Aim of the exercise – Below, find the line containing "Where should I click to: Open"; from there to the final line, print every line exactly and skip the pictures.

┌─ Source records

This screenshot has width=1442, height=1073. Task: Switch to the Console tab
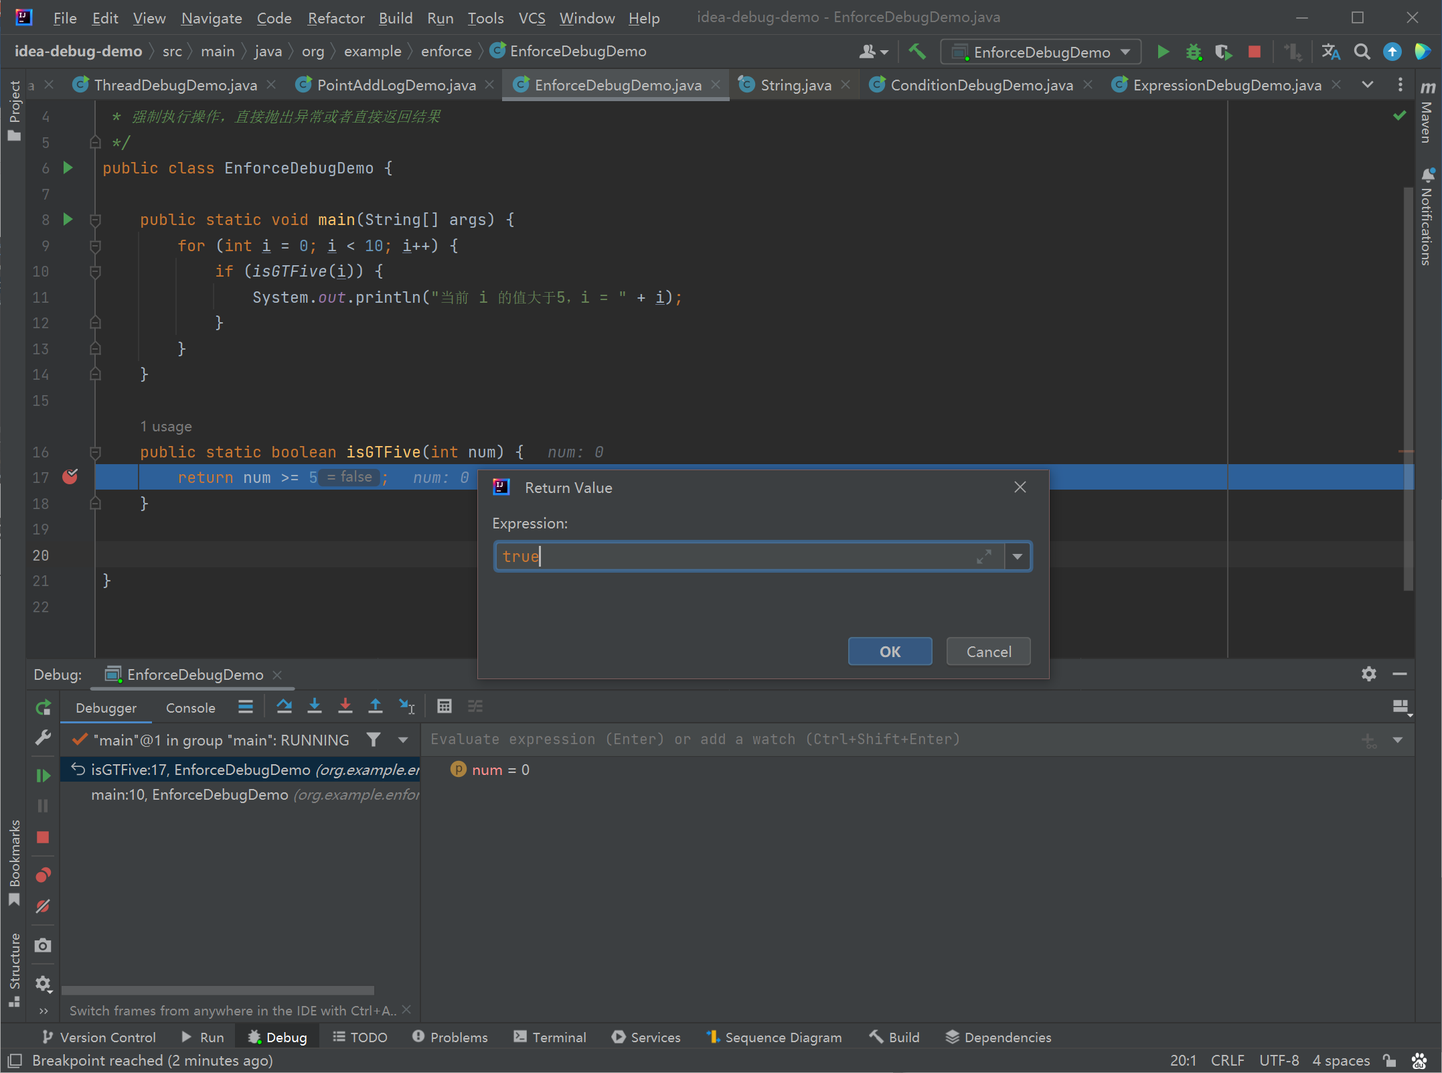pos(191,707)
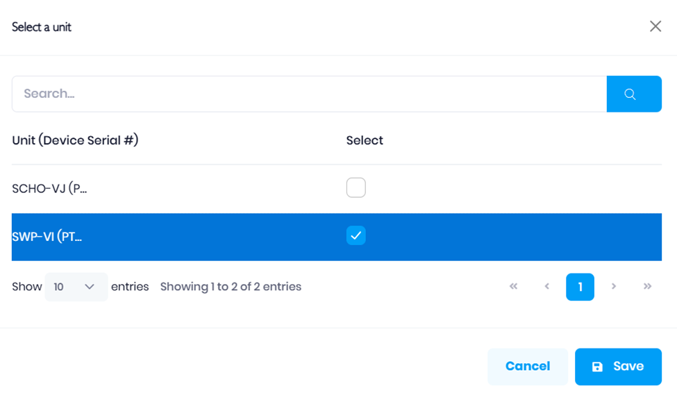
Task: Jump to last page double-arrow
Action: (647, 286)
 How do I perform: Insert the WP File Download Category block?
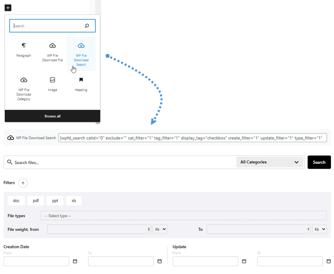coord(24,80)
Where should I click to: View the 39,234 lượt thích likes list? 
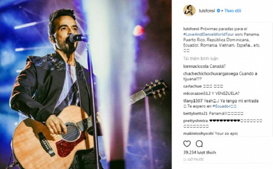[200, 153]
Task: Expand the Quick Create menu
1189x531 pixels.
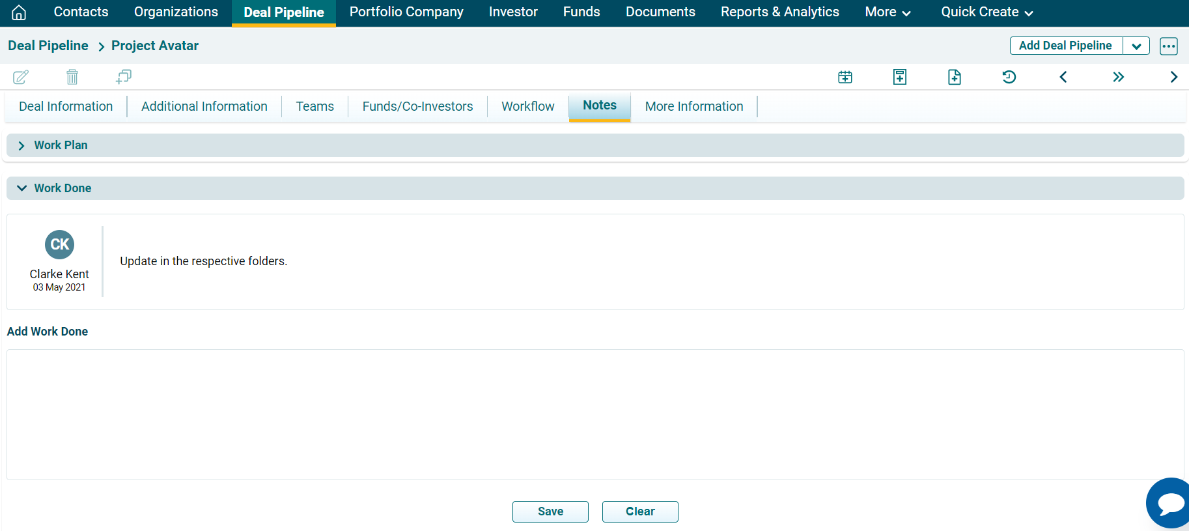Action: (x=986, y=12)
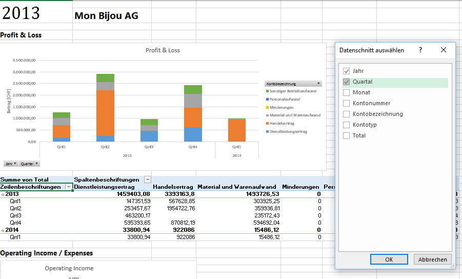Check the Monat checkbox
Viewport: 462px width, 279px height.
click(x=347, y=92)
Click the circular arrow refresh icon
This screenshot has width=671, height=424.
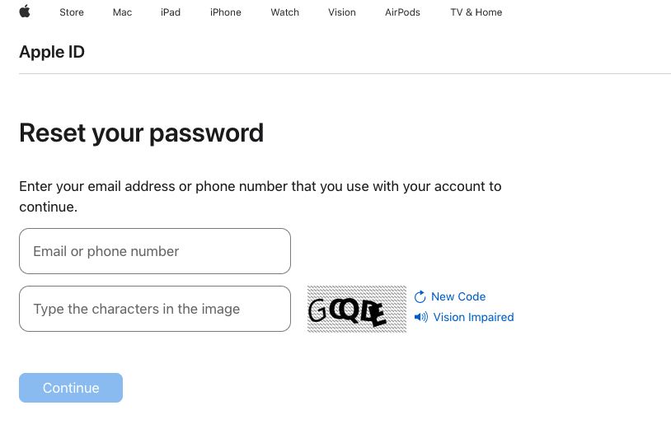click(x=420, y=296)
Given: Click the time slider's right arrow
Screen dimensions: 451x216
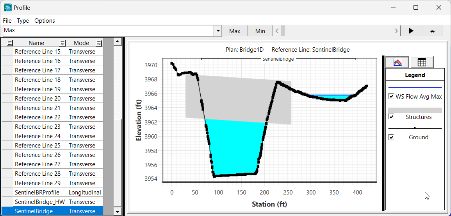Looking at the screenshot, I should [x=396, y=31].

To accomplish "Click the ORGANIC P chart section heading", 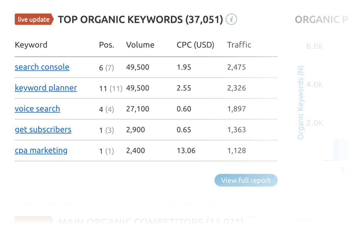I will click(x=321, y=19).
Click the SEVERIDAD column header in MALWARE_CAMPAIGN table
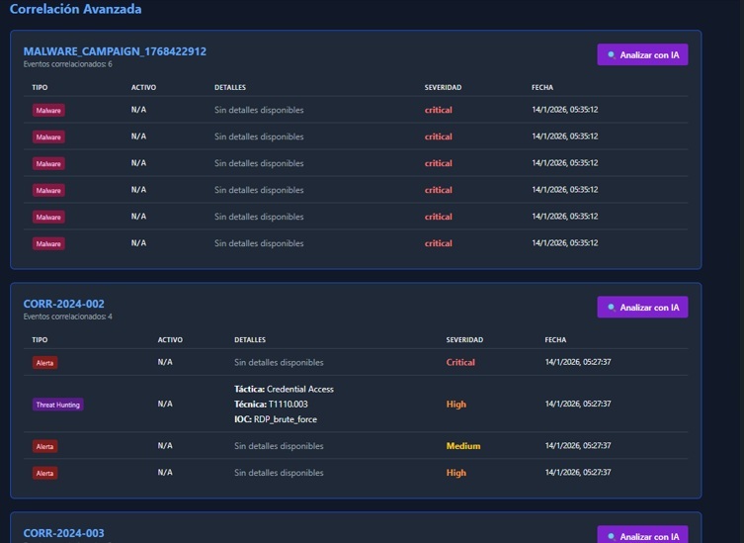This screenshot has width=744, height=543. [x=443, y=88]
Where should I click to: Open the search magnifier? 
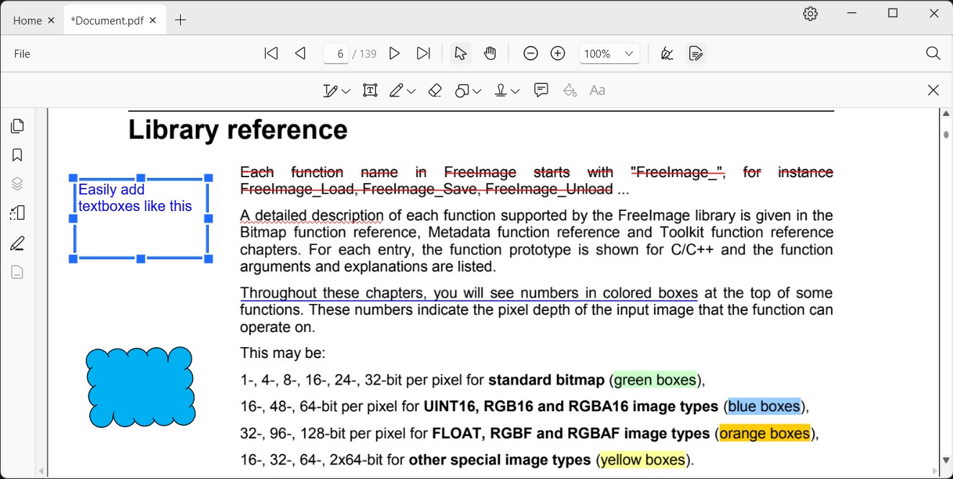pyautogui.click(x=933, y=53)
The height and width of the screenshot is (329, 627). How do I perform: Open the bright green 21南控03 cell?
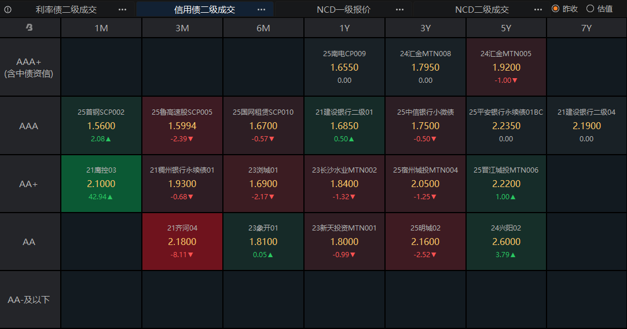coord(101,184)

└─

Solution to the problem –
Where should I click to: Open the search magnifier? 
pyautogui.click(x=933, y=53)
The height and width of the screenshot is (329, 627). How do I perform: Open the bright green 21南控03 cell?
coord(101,184)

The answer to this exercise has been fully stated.